REPUBLIKA.CO.ID, JAKARTA -- Aktor Jackie Chan telah menikmati kesuksesan puluhan tahun sebagai salah satu bintang film aksi dari Hong Kong paling produktif. Serangkaian sinema laga yang menampilkan dirinya menjadi contoh sukses dari pencampuran genre aksi dan komedi.
Beberapa filmnya yang paling menyenangkan ditonton termasuk Wheels on Meals dan Armor of God. Namun, ada juga film Chan yang kurang sukses, seperti The Protector rilisan 1985. Ada fakta menarik di balik sinema arahan sutradara James Glickenhaus itu.
Dikutip dari laman CBR pada Kamis (4/5/2023), film The Protector memiliki dua versi resmi, gara-gara perseteruan Chan dengan Glickenhaus. Akibat konflik tersebut, Chan memilih untuk mengedit ulang sesuai dengan versi film yang dia inginkan.
The Protector jauh berbeda dari film aksi ringan yang sebagian besar dibintangi Chan. Pada saat itu, film laga yang cenderung bernuansa suram dinilai bisa lebih sukses di Amerika. Chan menganggap itu sangat berbeda dari gayanya.
Chan sangat tidak menyukai hasil film yang sudah jadi, sehingga dia menyuntingnya kembali untuk perilisan film di Hong Kong. Hal ini mengakibatkan adanya dua versi resmi, di mana Chan memasukkan apa yang menurutnya penting dan berpengaruh dalam genre film aksi.
Setelah menemukan kesuksesan di akhir 1970-an, mulai 1980-an Chan sudah menjadi salah satu bintang terbesar di perfilman Hong Kong. Pendekatan laga yang menyenangkan, dibantu interaksi menarik dengan lawan mainnya, membantu mendefinisikan ulang genre laga menjadi bentuk yang berbeda.
Namun, awalnya, Chan tidak bisa melakukan lompatan bagus ke AS. Mengikuti peran kecil dalam The Cannonball Run karya Burt Reynolds, dia lanjut membintangi The Big Brawl. Kesuksesan moderat dari film itu membawa Chan ke proyek The Protector.
The Protector bercerita tentang Billy Wong, anggota Departemen Kepolisian New York, yang berduka karena kematian rekannya. Billy mendapat rekan baru bernama Danny (Danny Aiello). Mereka ditugaskan untuk menyelidiki penculikan putri seorang gangster dan operasi penyelundupan narkoba. Misi itu membawa mereka ke Hong Kong.
Alur film itu terbilang menjemukan, sangat kontras dengan film-film Chan yang dinamis. The Protector menyuguhkan laga kelas "berat", sangat mirip dengan hit lain pada zaman itu seperti The Terminator dan Rambo.
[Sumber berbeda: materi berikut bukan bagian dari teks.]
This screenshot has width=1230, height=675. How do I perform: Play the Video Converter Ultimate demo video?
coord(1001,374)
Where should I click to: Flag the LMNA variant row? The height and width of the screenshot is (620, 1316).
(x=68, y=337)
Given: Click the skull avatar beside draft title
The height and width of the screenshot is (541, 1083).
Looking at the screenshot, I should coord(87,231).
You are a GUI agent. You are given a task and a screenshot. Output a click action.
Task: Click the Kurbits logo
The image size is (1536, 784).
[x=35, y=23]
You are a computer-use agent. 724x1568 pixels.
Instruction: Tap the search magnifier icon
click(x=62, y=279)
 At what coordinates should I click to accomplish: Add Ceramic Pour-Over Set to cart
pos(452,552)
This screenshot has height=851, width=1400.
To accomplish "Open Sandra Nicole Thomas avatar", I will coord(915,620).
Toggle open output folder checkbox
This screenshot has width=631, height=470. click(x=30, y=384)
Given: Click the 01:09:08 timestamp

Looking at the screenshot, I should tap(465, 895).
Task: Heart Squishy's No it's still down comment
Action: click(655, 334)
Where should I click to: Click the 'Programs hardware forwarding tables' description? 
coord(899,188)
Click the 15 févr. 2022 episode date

Selain itu, ada unsur ketelanjangan dan kekerasan yang tidak sering ditemukan dalam sinema komedi laga Chan yang cenderung aman disimak penonton keluarga. Chan sebenarnya sudah menyadari hal itu, dan awalnya tidak ingin berada di film tersebut.
Dalam autobiografi Never Grow Up, Chan mengaku terpaksa membintangi The Protector karena terikat kontrak dengan perusahaan produksi Golden Harvest. Sementara, pada sebuah wawancara, Glickenhaus pun pernah mengatakan enggan bekerja sama membuat film dengan Chan.
Dalam prosesnya, keduanya berseteru, yang berujung pada versi berbeda dari film yang sama. Sejak awal produksi, pendekatan Chan terhadap film dianggap tidak pernah benar-benar sesuai dengan visi Glickenhaus. Chan pun dilaporkan frustrasi dengan pendekatan dari Glickehnaus.
Ketika tiba saatnya untuk merilis film, Chan merekam adegan baru dan mengedit ulang film tersebut, menyesuaikannya agar lebih sejalan dengan prinsipnya. Film yang tayang di Cina memangkas banyak adegan dengan bahasa eksplisit dan ketelanjangan yang ditampilkan dalam versi AS. Namun, tak satu pun dari kedua versi tersebut yang berhasil secara komersial atau diapresiasi positif oleh kritikus.
Kegagalan The Protector justru memberikan hal positif bagi karier Chan. Rasa frustrasinya dengan film itu menginspirasi Chan untuk proyek film berikutnya, Police Story, yang dengan cepat menjadi sukses besar dan melahirkan sejumlah sekuel.
Dia kemudian menemukan kesuksesan di industri perfilman Barat dengan film-film seperti Rush Hour. Pada dasarnya, justru kebebasan untuk bereksperimen dengan gaya komedi aksi khasnya yang merupakan aspek penting dalam karier Chan yang melejit.